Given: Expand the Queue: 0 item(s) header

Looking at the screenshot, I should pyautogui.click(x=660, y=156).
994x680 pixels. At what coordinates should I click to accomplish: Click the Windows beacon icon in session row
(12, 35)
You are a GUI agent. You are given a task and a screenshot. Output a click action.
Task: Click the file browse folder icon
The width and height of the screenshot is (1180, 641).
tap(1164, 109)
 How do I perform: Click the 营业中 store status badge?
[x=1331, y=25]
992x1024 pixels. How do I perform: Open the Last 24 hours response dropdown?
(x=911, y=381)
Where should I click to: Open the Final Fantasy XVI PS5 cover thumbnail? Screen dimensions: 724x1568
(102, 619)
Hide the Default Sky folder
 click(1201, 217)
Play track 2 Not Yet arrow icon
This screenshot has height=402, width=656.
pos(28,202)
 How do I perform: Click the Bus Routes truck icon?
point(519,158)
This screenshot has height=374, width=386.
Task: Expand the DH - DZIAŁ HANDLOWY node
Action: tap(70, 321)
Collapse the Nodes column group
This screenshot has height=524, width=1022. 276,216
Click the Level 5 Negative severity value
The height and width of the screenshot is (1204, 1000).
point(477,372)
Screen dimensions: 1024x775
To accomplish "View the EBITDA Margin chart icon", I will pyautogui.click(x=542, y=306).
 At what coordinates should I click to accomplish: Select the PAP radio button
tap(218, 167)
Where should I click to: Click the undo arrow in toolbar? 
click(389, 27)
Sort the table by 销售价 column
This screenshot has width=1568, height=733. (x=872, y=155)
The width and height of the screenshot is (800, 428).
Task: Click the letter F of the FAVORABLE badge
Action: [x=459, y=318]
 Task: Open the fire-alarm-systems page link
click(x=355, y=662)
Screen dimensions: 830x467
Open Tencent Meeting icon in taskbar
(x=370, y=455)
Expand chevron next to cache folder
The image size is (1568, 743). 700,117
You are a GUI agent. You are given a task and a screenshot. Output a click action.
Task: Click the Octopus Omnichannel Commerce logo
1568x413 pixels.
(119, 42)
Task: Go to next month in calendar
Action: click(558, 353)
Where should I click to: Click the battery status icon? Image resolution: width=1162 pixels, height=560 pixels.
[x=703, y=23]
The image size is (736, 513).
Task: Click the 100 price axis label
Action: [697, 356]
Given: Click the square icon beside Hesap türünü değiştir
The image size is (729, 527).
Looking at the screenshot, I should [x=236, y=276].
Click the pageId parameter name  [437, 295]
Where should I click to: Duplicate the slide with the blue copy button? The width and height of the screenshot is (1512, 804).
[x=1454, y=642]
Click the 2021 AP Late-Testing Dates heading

##########

◆ **What to do**:
Retype the whole listing without changing anything.

◆ **Answer to the exercise**:
Given: Expand the Queue: 0 item(s) header

Looking at the screenshot, I should pyautogui.click(x=660, y=156).
994x680 pixels. At what coordinates should I click to accomplish: Click the Windows beacon icon in session row
(12, 35)
You are a GUI agent. You are given a task and a screenshot. Output a click action.
Task: Click the file browse folder icon
The width and height of the screenshot is (1180, 641).
tap(1164, 109)
 How do I perform: Click the 营业中 store status badge?
[x=1331, y=25]
992x1024 pixels. How do I perform: Open the Last 24 hours response dropdown?
(x=911, y=381)
Where should I click to: Open the Final Fantasy XVI PS5 cover thumbnail? Screen dimensions: 724x1568
(102, 619)
Hide the Default Sky folder
 click(1201, 217)
Play track 2 Not Yet arrow icon
This screenshot has height=402, width=656.
pos(28,202)
 How do I perform: Click the Bus Routes truck icon?
point(519,158)
This screenshot has height=374, width=386.
Task: Expand the DH - DZIAŁ HANDLOWY node
Action: tap(70, 321)
Collapse the Nodes column group
This screenshot has height=524, width=1022. 276,216
Click the Level 5 Negative severity value
The height and width of the screenshot is (1204, 1000).
point(477,372)
Screen dimensions: 1024x775
To accomplish "View the EBITDA Margin chart icon", I will pyautogui.click(x=542, y=306).
 At what coordinates should I click to accomplish: Select the PAP radio button
tap(218, 167)
Where should I click to: Click the undo arrow in toolbar? 
click(389, 27)
Sort the table by 销售价 column
This screenshot has width=1568, height=733. (x=872, y=155)
The width and height of the screenshot is (800, 428).
Task: Click the letter F of the FAVORABLE badge
Action: [x=459, y=318]
 Task: Open the fire-alarm-systems page link
click(x=355, y=662)
Screen dimensions: 830x467
Open Tencent Meeting icon in taskbar
(x=370, y=455)
Expand chevron next to cache folder
The image size is (1568, 743). 700,117
You are a GUI agent. You are given a task and a screenshot. Output a click action.
Task: Click the Octopus Omnichannel Commerce logo
1568x413 pixels.
(119, 42)
Task: Go to next month in calendar
Action: click(558, 353)
Where should I click to: Click the battery status icon? Image resolution: width=1162 pixels, height=560 pixels.
[x=703, y=23]
The image size is (736, 513).
Task: Click the 100 price axis label
Action: [697, 356]
Given: Click the square icon beside Hesap türünü değiştir
The image size is (729, 527).
Looking at the screenshot, I should [x=236, y=276].
Click the pageId parameter name  [437, 295]
Where should I click to: Duplicate the slide with the blue copy button? The width and height of the screenshot is (1512, 804).
[x=1454, y=642]
Click the 2021 AP Late-Testing Dates heading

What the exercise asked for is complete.